Copy out exactly, and only, the lines from the one containing "You are a computer-use" through the end of the entries. No pictures.

┌─ Material shown

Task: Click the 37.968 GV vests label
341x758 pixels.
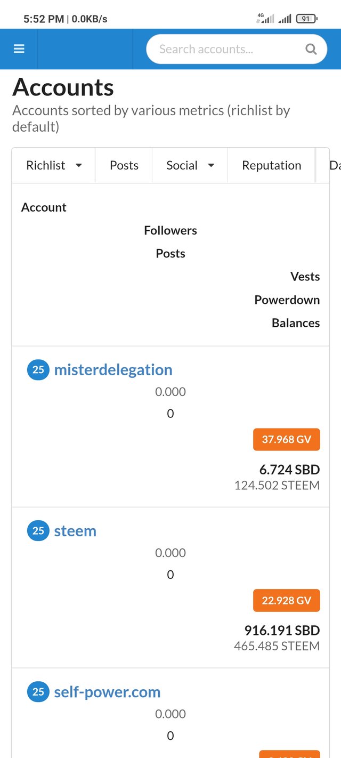Action: [x=286, y=440]
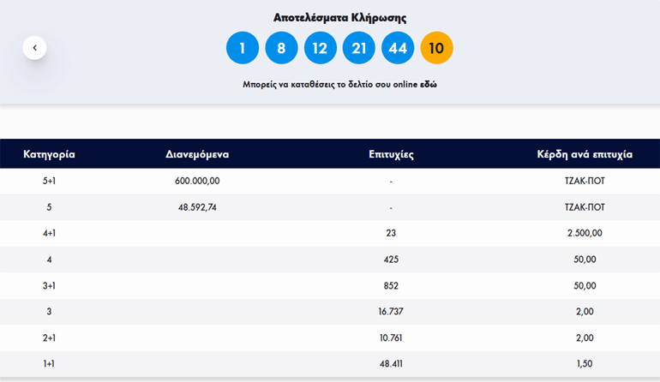Click the orange bonus ball 10
This screenshot has height=382, width=660.
click(436, 48)
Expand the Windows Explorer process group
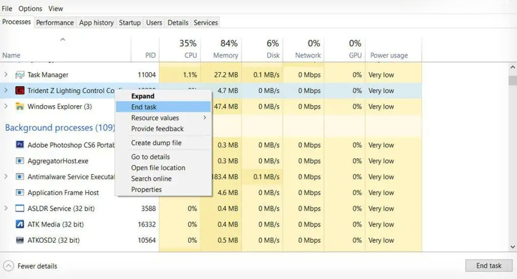 click(6, 107)
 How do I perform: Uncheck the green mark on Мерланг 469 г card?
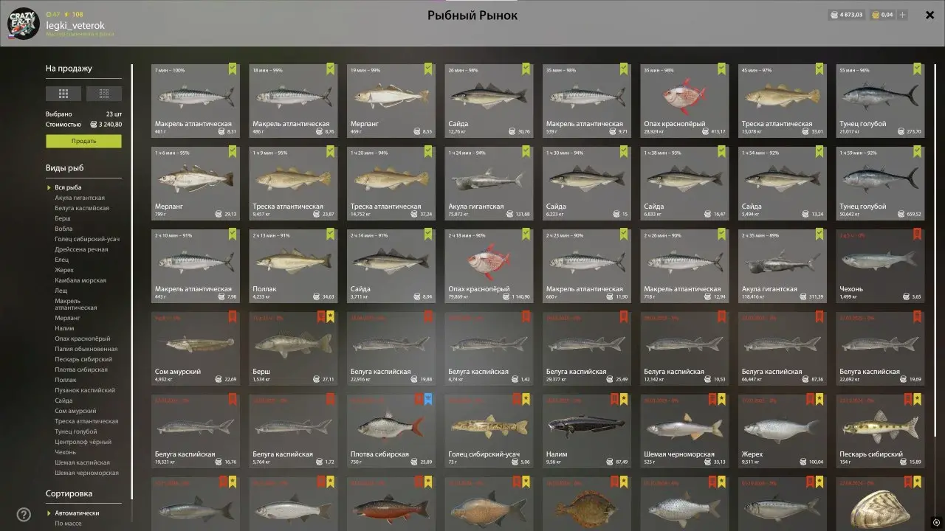pyautogui.click(x=428, y=69)
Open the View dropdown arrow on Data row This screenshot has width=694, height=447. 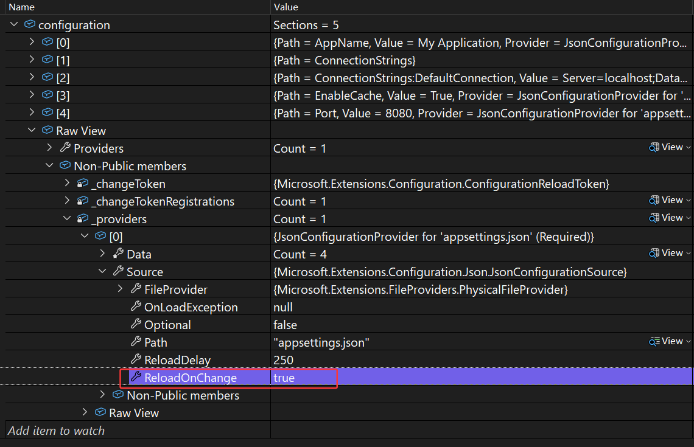(689, 253)
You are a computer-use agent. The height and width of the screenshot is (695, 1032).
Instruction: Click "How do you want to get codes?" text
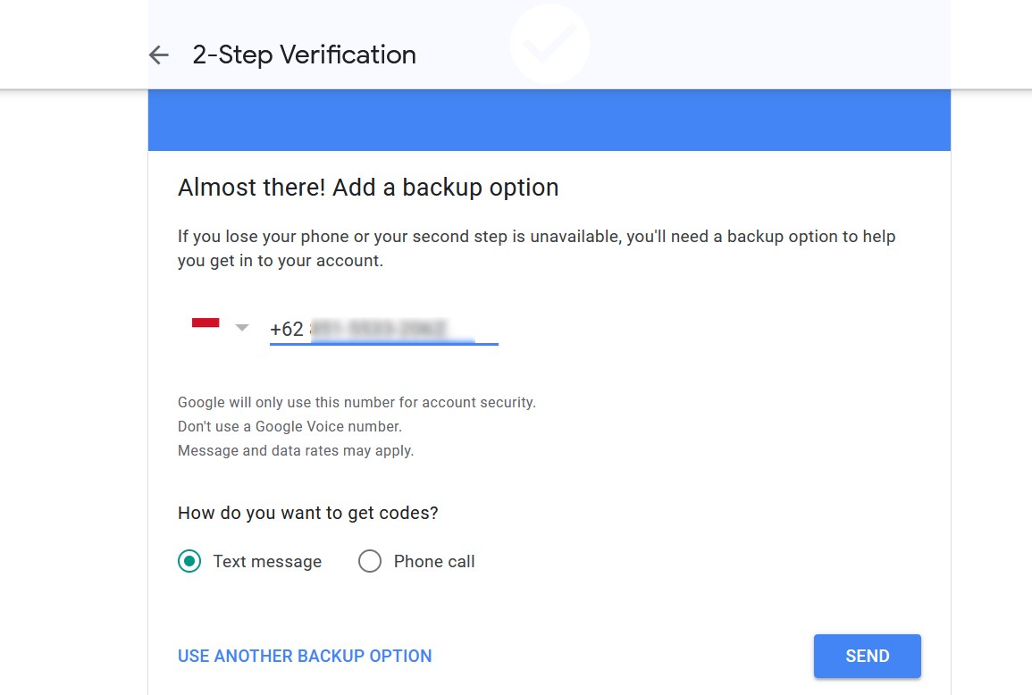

└─

=== Completed task ===
You are a computer-use agent. The height and width of the screenshot is (695, 1032).
Instruction: Click "How do you want to get codes?" text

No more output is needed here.